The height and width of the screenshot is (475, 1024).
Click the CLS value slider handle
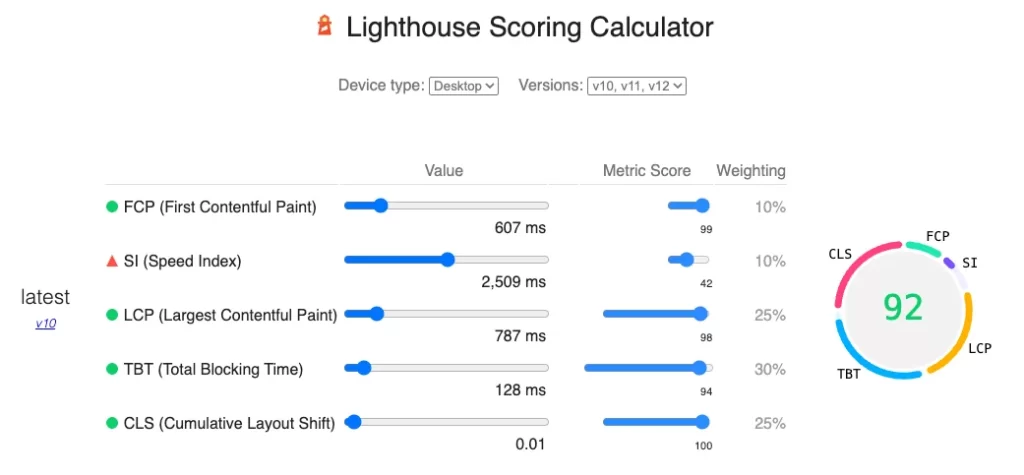tap(353, 422)
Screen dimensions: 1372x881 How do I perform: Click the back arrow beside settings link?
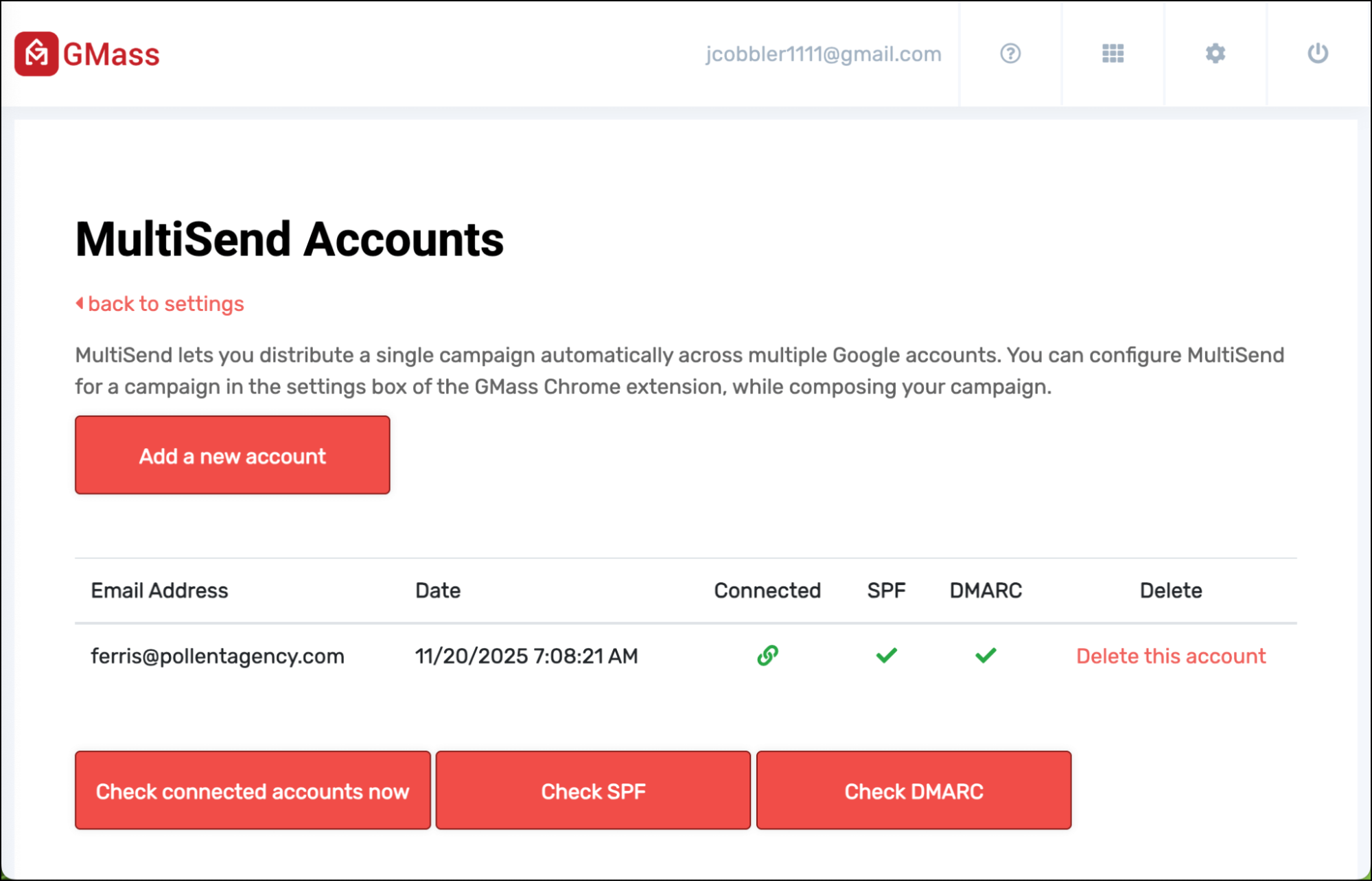[x=80, y=304]
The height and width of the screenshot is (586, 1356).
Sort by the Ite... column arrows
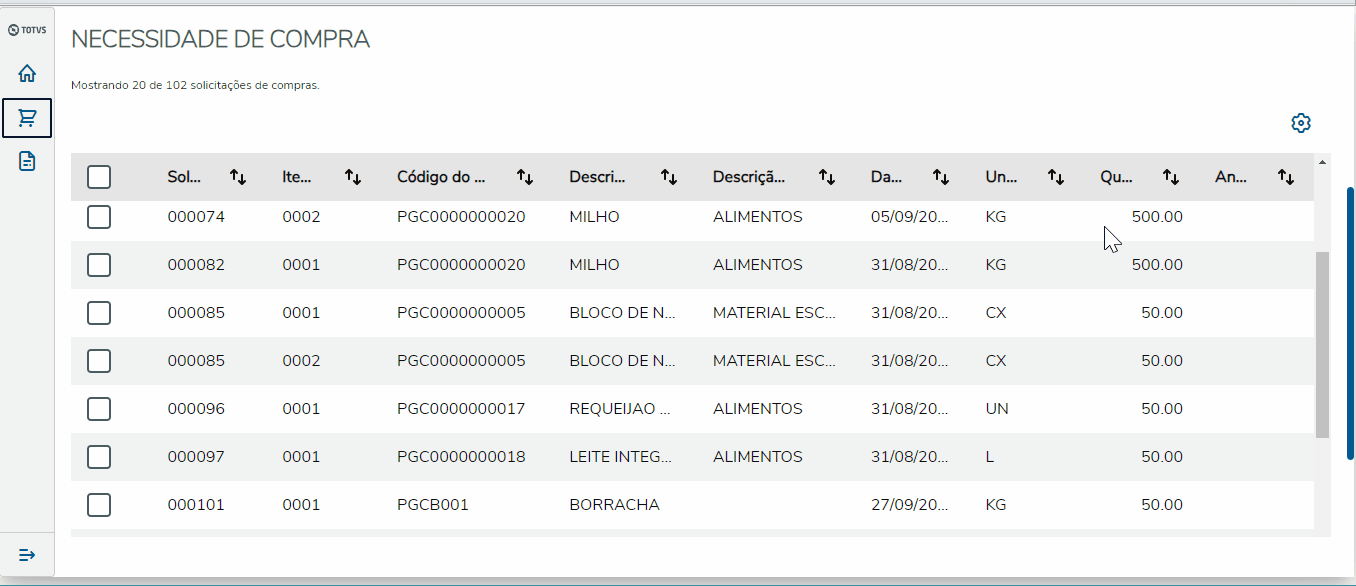[x=353, y=177]
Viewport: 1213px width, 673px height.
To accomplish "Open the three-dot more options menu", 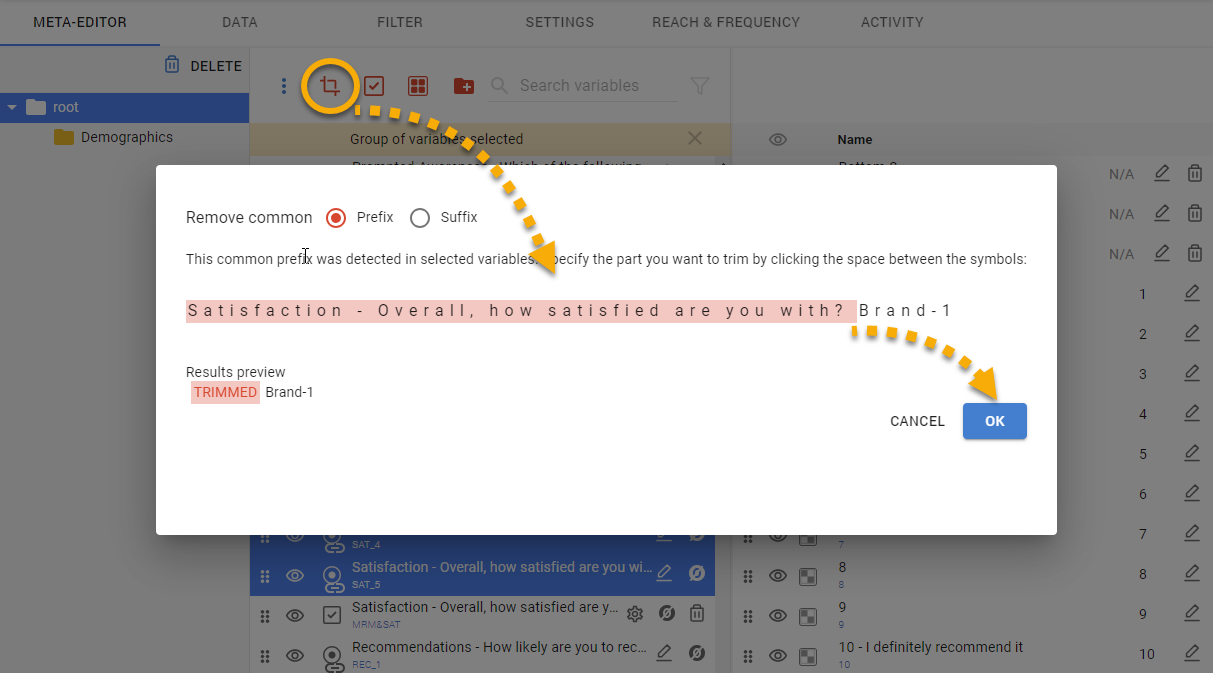I will (284, 86).
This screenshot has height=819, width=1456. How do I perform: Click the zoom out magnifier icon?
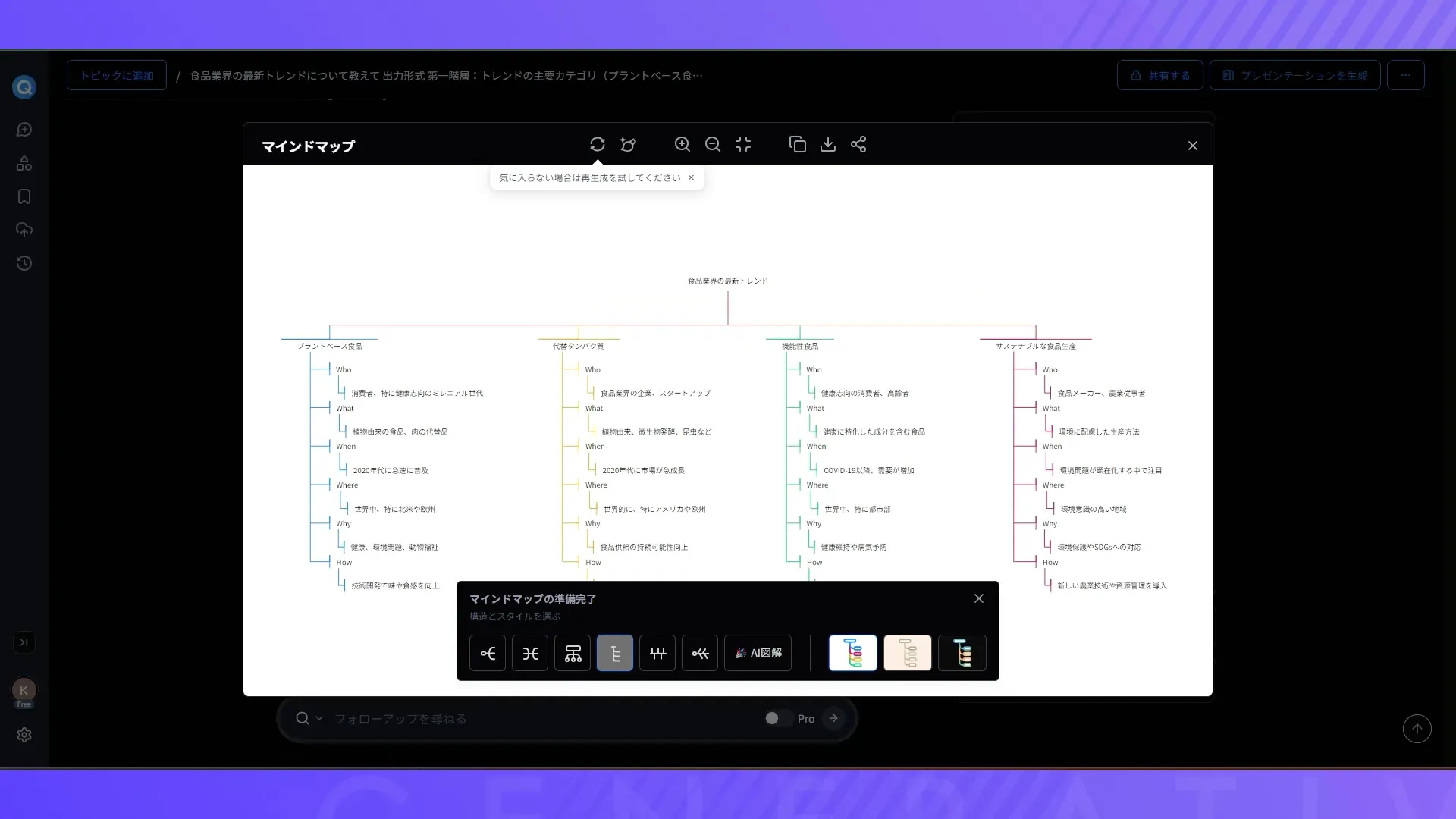[713, 144]
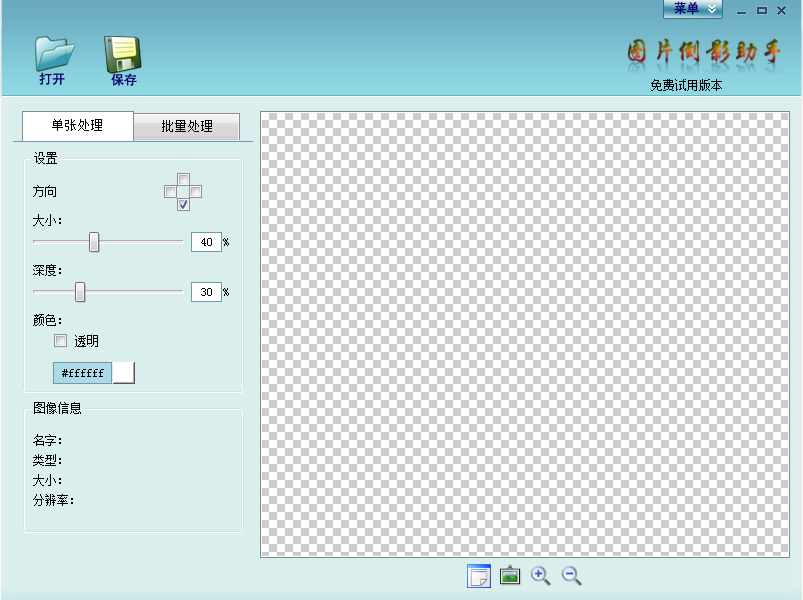Zoom in with the plus magnifier
Screen dimensions: 803x600
click(x=540, y=575)
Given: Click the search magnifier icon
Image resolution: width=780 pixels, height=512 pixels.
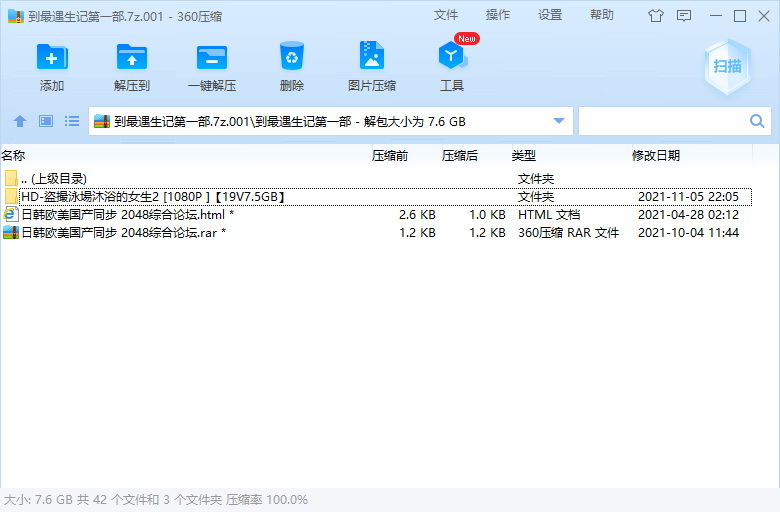Looking at the screenshot, I should point(757,122).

────────────────────

[DIRECTION] Can you give the records again between the lines holding "Screen dimensions: 1372x881" and "[x=353, y=177]", inclusive, changing "column" to "header" and keeping everything else the same, with the pictures left out?

[THE RESULT]
Screen dimensions: 1372x881 How do I perform: Click the back arrow beside settings link?
[x=80, y=304]
The height and width of the screenshot is (586, 1356).
Sort by the Ite... header arrows
[x=353, y=177]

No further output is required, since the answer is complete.